Time-pressed cooks can used canned pumpkin, which is equally nutritious.
Easy Pumpkin Muffins
1 (18.25 ounce) package yellow cake mix
1 (15 ounce) can pumpkin puree
1 teaspoon ground cinnamon
1/2 teaspoon ground nutmeg
1/4 teaspoon ground cloves
Preheat the oven to 350 degrees. Grease a 12-cup muffin pan or line with paper liners.
In a large bowl, mix together the cake mix, pumpkin puree, cinnamon, nutmeg and cloves until smooth.
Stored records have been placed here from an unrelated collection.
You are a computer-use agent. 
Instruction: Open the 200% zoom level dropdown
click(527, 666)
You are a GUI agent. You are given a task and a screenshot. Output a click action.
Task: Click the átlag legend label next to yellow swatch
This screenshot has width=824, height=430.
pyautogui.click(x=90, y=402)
Spoon equal amounts of batter into the prepared muffin cups.
Bake for 20 to 25 minutes in the preheated oven, until a toothpick inserted in the center of one comes out clean.
-- Source: allrecipes.com
Crunchy Cereal Trail Mix
1/4 cup Cheerios
1 tablespoon pumpkin seeds
2 teaspoons raisins
2 teaspoons semisweet mini chocolate chips
Combine Cheerios, seeds, raisins and chocolate chips in a small bowl.
Makes 1 serving.
-- Source: Eating Well magazine
Black Cat Cut-Out Cookies
1 cup butter, softened
2/3 cup sugar
1 teaspoon vanilla extract
2-1/2 cups all-purpose flour
Garnishes: black sanding sugar, small candies
2-1/4 cups powdered sugar
3 tablespoons butter, melted
3 tablespoons milk
1 tablespoon vanilla extract
1-1/2 teaspoons lemon juice
2 to 3 tablespoons baking cocoa
Blend together butter and sugar; stir in egg and vanilla. Add flour; mix until well blended. Shape into ball; cover and chill 4 hours to overnight. Roll out dough1/4-inch thick on a lightly floured surface; cut out with cat-shaped cookie cutters.
Arrange cookies on lightly greased baking sheets; bake at 350 degrees for 8 to 10 minutes, or until golden. Frost cookies with chocolate frosting when cool; if desired, sprinkle with black sanding sugar and add candy “eyes.” Makes about 2 dozen.
Chocolate frosting: Combine all ingredients in a medium bowl. Beat with an electric mixer on low speed until smooth.
-- Source: Gooseberry Patch Kids, Oxmoor House 2011
Toasted Pumpkin Seeds
Seeds from 1 large pumpkin, rinsed and dried
2 tablespoons olive oil
Salt and freshly ground black pepper
Preheat the oven to 375 degrees.
Scatter pumpkin seeds onto a sheet pan in a single layer and drizzle with olive oil. Sprinkle with salt and pepper and toss to coat.
Bake for about 7 minutes, until light brown and crispy.